## Action item
Using the listing below, please print exactly the lines from the one with "This screenshot has width=664, height=374." through the one with "This screenshot has width=579, height=270.". Leave out every picture.

┌─ Data to process

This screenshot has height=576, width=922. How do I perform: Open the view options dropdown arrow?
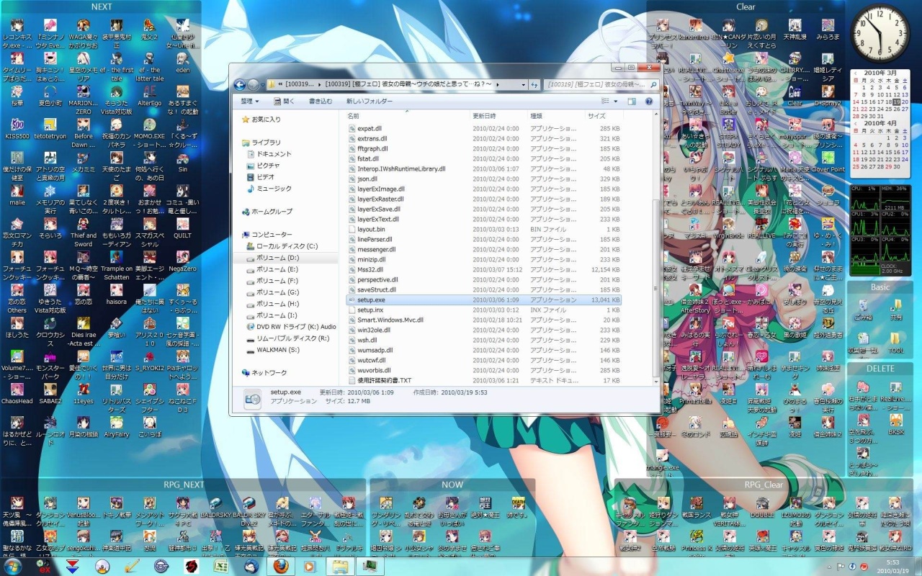[x=615, y=102]
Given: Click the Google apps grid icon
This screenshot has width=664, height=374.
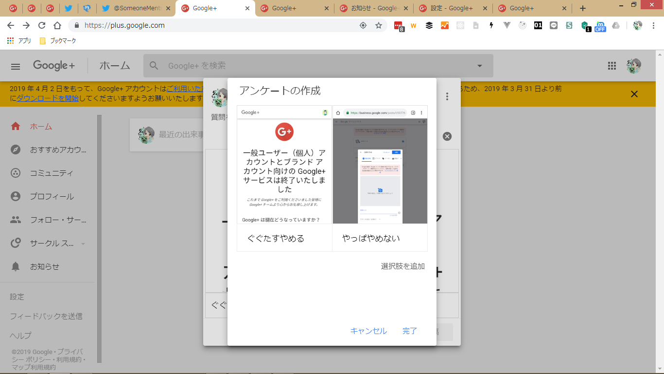Looking at the screenshot, I should click(612, 66).
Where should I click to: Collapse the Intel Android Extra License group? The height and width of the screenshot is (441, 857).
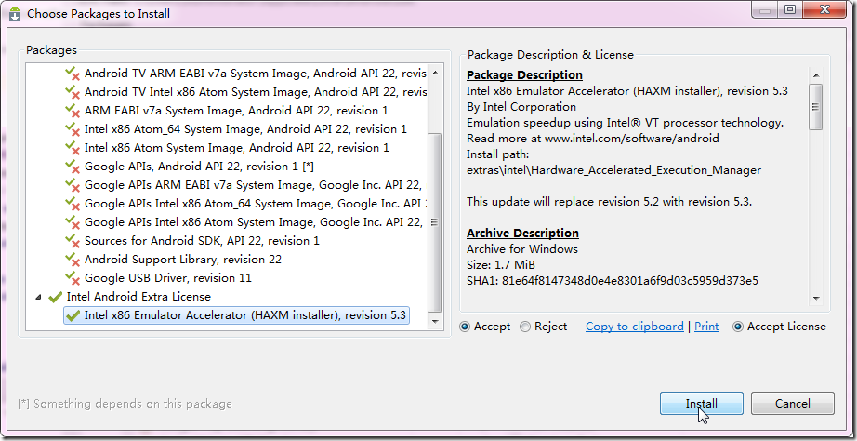39,297
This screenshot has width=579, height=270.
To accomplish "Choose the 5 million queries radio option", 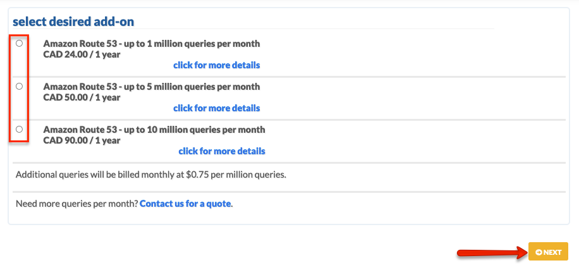I will pyautogui.click(x=19, y=86).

└─

## Answer section
This screenshot has width=664, height=374.
Looking at the screenshot, I should click(612, 66).
Where should I click to: Collapse the Intel Android Extra License group? The height and width of the screenshot is (441, 857).
39,297
This screenshot has width=579, height=270.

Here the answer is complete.